What began as a somber evening at the Cairo Opera House ended with giddy jubilation as the Canadian ballet company unexpectedly shifted gears between two pieces that were poles apart stylistically, yet equally intricate technically.
Les Grands Ballets Canadiens de Montréal’s long-awaited performance featured two strikingly disparate pieces, “Noces and “Cantata; the first created a hauntingly delirious mood while the second explored the array of emotions characterizing relationships between men and women.
The contemporary ballet company, founded in 1957, is led by Artistic Director Gradimir Pankov and is known for its daring and innovative style. Performing around the world, their repertoire includes “Queen of Spades, “Four Seasons and “The Lost Shoe.
Canada’s premiere dance company put on their debut performance in Egypt as part of their Middle East tour, which Executive Director Alain Dancyger described as “a milestone in a history that spans 52 years.
As the lights dimmed and curtains rose, male dancers crept one after the other across the stage in tune with eerie instrumentals. Dressed in tuxedos, faces painted white and drawn with solemn expressions, the dancers moved in slow, zombie-like steps.
Although their sullen demeanor was more befitting of a funeral, “Noces, French for wedding, is actually just that: a wedding ceremony – albeit a frighteningly morbid one.
Choreographed by Stijn Celis and set to Igor Stravinsky’s riveting 1923 score, “Noces shows a startlingly distressing, intensely expressionistic form of celebration. One of the company’s most popular pieces, the dance is laden with grief, which was poignantly reflected in the dancer’s limp, laborious movements.
At the Balkan peasant wedding, set in what looked like a barn, the male dancers languorously moved a few scattered wooden benches into two parallel rows at opposite ends of the stage. Then the group of female dancers made their entrance, dressed in ragged bridal gowns, and began violently swaying their hips as if to attract their partners’ attention.
The dancers at times marched rhythmically across the stage and at others clashed forcefully in groups. Repetitive steps were used to convey the monotony that comes with uniformity as the dancers’ tamely fell in line with one another. That, however, would quickly give way to erratic arrangements and unpredictable choreography that left me, and surely others in the audience, with one raised eyebrow, not sure what to make of it.
The dance itself did not leave one solid impression on viewers, but that did not detract from the obvious virtuosity of the dancers or the sophistication of the choreography. And that was perhaps what was most enjoyable, the mastery with which the dancers, music and lighting worked together to display such vividly melancholic emotions.
“Cantata, the second piece performed by the company, had a completely different feel and it took a while for the audience to break away from the mood set by the first half of the night. Brighter lighting, colorful costumes, and more lively music helped transform the stage for the energetic dancers.

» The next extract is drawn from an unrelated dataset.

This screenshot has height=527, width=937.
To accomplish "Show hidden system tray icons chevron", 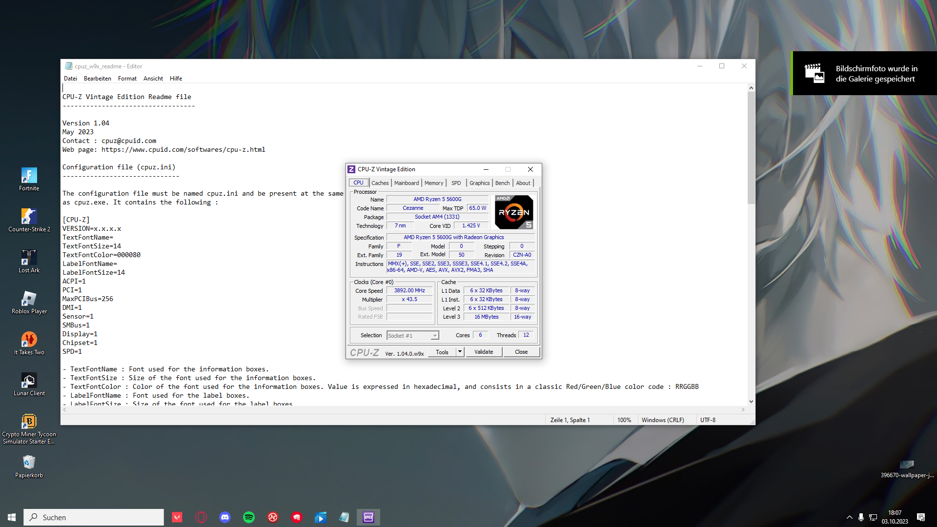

Radiating with spirit and passion, “Cantata, choreographed by Mauro Bigonzetti, is set to traditional music from southern Italy performed live by the boisterous singers of the group Assurd.
From seduction to jealousy, passion to bickering, the main strength of “Cantata lies in the intricacy of emotions conveyed through the different movements. The dancers displayed a natural, wild type of beauty as they translated the multiple facets that shape relations between men and women into song and dance.
The dancers engaged in lighthearted fights, moved with each other in an almost animalistic manner, and flailed their arms wildly as they rushed across the stage.
By the end of this piece, they were literally bursting with energy and dancing excitedly, which was a much-needed shift from the first half and an animated way to end the night.
Les Grands Ballets Canadiens de Montréal will perform at the Cairo Opera House’s Main Hall on June 11 and 12 at 9 pm.